Biden Runs Into ‘Most Important Person You Don’t Know’
Introductions were in order just four years ago.
Republicans controlled not just the White House but also both chambers of Congress, and even in that moment of unified government at the beginning of the Trump presidency, their power was not complete.
Then-House Speaker Paul Ryan was strategizing with party lawmakers behind closed doors about how to accomplish the single most defining GOP promise of the 2016 campaign: repealing the Affordable Care Act.
The person to watch in the Senate, Ryan said, was “Elizabeth.”
Do you mean, one congressman asked, the junior senator from Massachusetts, Elizabeth Warren?
“No,” Ryan replied.
“Elizabeth, the Senate parliamentarian.”
As the Wall Street Journal reported at the time, Ryan was talking about Elizabeth MacDonough.
The Washington Post would go on to introduce her as the staffer who “could change the course of the health-care debate,” while The Hill later called her “the most powerful person in Washington few have heard of.”
Politico summed up the story by calling the parliamentarian “Obamacare’s little secret.”
The sudden interest in the obscure official was because the parliamentarian determines which laws can be repealed (or passed) using budget reconciliation, the procedure by which the Senate can avoid a filibuster and allow legislation to pass by a simple majority.
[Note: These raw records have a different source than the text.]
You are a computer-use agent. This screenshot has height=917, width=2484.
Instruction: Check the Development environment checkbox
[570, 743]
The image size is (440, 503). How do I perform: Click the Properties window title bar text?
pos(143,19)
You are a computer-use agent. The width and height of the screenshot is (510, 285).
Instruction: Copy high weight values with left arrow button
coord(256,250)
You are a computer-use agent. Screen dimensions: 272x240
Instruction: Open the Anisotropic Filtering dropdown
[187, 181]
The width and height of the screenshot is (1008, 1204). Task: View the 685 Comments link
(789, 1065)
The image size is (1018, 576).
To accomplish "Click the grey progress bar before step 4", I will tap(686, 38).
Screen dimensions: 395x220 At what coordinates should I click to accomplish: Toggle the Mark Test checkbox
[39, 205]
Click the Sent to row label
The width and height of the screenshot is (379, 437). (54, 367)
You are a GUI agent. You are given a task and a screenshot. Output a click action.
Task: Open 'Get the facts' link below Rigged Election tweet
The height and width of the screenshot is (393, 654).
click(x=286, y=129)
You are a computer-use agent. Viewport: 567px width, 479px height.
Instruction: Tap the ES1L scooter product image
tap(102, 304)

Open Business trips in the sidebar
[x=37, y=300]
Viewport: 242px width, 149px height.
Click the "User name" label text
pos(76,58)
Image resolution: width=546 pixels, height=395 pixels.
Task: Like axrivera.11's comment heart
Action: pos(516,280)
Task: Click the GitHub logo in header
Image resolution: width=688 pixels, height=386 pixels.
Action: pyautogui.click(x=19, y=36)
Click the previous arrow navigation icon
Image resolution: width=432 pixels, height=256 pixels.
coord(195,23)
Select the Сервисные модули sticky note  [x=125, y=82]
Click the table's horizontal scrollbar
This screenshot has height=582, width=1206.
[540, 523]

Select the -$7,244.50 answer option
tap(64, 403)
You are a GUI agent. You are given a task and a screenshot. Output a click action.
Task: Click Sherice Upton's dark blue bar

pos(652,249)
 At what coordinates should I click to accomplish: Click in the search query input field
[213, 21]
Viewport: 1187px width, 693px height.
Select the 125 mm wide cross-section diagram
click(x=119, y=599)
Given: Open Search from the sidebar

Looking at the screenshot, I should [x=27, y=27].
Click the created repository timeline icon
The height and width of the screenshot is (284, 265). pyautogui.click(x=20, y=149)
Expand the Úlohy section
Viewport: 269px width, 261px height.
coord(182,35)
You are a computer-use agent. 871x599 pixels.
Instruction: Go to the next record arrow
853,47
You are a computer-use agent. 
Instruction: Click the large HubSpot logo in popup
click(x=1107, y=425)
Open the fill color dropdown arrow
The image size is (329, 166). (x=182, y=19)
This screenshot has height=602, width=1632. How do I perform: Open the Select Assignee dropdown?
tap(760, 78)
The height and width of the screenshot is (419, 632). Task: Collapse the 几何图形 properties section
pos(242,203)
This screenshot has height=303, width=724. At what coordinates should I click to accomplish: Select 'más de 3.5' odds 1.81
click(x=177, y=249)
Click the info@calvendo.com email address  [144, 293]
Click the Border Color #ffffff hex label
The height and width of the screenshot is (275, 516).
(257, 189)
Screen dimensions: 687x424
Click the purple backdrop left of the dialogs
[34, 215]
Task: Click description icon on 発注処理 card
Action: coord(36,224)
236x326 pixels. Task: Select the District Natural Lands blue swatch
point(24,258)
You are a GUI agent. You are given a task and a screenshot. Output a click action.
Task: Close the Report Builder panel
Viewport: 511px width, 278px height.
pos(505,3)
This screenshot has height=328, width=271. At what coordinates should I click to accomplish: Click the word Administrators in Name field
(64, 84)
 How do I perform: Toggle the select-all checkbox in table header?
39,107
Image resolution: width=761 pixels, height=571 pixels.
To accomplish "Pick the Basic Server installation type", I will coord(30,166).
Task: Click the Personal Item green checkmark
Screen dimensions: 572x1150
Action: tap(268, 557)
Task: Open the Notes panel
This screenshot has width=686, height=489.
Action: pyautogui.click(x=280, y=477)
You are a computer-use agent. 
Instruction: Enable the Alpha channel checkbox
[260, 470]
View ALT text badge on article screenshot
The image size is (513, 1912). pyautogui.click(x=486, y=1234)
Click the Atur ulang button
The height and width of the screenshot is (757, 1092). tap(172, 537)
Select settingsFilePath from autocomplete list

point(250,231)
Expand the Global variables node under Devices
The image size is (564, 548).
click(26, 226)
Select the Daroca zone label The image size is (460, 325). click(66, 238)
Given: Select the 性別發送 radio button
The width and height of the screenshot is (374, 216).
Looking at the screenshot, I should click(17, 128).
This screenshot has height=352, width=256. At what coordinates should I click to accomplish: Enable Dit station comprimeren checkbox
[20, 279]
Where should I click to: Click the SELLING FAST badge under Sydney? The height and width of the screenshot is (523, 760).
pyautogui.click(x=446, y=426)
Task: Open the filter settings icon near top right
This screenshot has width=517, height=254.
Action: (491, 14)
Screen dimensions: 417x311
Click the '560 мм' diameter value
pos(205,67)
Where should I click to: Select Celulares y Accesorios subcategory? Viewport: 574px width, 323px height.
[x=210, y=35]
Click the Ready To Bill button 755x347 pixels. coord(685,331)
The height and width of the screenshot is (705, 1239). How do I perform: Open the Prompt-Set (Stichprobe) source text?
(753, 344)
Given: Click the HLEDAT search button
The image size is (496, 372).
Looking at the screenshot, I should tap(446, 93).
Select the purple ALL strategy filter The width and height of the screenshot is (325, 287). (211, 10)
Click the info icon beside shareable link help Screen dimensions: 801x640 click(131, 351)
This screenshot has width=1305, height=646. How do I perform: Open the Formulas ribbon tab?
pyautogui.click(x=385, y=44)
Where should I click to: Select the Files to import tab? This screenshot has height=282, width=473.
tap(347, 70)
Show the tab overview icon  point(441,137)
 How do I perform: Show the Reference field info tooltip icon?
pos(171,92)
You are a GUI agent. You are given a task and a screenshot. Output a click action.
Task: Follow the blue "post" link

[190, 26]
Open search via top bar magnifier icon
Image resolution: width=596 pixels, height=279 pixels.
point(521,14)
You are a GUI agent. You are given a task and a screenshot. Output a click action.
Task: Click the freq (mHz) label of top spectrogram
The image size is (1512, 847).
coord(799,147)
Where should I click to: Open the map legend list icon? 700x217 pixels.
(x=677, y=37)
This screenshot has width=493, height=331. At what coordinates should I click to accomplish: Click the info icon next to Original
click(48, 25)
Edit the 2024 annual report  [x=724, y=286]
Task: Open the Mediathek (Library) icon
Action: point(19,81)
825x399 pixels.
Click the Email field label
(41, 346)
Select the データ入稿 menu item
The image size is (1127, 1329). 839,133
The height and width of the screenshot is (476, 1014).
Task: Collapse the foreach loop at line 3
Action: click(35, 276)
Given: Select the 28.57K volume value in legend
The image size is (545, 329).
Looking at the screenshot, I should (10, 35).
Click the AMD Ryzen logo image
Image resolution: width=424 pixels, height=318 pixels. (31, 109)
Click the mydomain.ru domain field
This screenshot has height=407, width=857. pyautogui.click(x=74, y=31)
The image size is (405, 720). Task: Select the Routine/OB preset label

This makes the parliamentarian the powerful procedural traffic cop on Capitol Hill, as all of the headlines asserted. MacDonough stopped Republicans cold when they tried using reconciliation to repeal some provisions of Obamacare, and she might soon rule that a provision in the COVID relief bill to raise the minimum wage to $15 is out of order.
This fact has triggered a fresh case of déjà vu and prompted a telling exchange in the White House briefing room on Monday. The parliamentarian is an unelected bureaucrat while Vice President Kamala Harris is the president of the Senate. A CNN reporter asked: Would the White House like to see Harris overrule the official to deliver on a key campaign promise?
“I think our view is that the parliamentarian is who is chosen typically to make a decision in a nonpartisan manner in terms of what can be included in a package that goes through reconciliation, the proper process for this to journey through,” press secretary Jen Psaki responded.
That short answer could signal a massive bucket of cold water on progressives’ hopes.
“Let’s be clear. We can pass a $15 min wage & $2000 checks,” tweeted Rep. Ro Khanna, a close ally of incoming Senate Budget Committee Chairman Bernie Sanders. The California Democrat added that “the decision is not with Senate Parliamentarian but VP Harris, as chair. If the House passes (where we have a majority), & VP Harris rules it in, NO WAY any Senate Dem votes no on final passage.”
If progressives wind up feeling disappointed instead, conservatives can commiserate. Four years ago, it was Sen. Ted Cruz who argued that Mike Pence should disregard the parliamentarian and, as vice president, take a broader view of reconciliation.
“You don’t have to override the parliamentarian or get a new parliamentarian,” Cruz told reporters.
“Under the statute, it is the vice president who rules. It is the presiding officer who makes the decision. The parliamentarian advises on that question.”
Cruz and others lobbied the White House to break with precedent, and a former senior administration official told RealClearPolitics that Pence and then-Majority Leader Mitch McConnell were briefed on the question of disregarding the parliamentarian. “Both were strongly opposed,” the official recalled.
As is true of Biden, McConnell has a strong affinity for Senate traditions and the chamber’s sometimes-arcane rules and procedures. And while the vice president remains president of the Senate, the role has largely become honorific — except for certain occasions, as former Senate parliamentarian Robert Dove explained in 2010.
“No vice president has ever tried to play a role in reconciliation. Basically, since Walter Mondale was vice president, they have kind of been co-opted by the president and given an office down in the West Wing. Their interest in playing Senate politics has become attenuated,” Dove said during a Georgetown Law School symposium.
“That has left the Senate parliamentarian in an extremely powerful position.”
The new president seems to have resigned himself to the fact that, even with control of both houses of Congress, an unelected official will decide whether or not his minimum wage increase can be passed. “My guess is it will not” be included, he told Norah O’Donnell of CBS News on Friday. “… I don’t think it is going to survive.”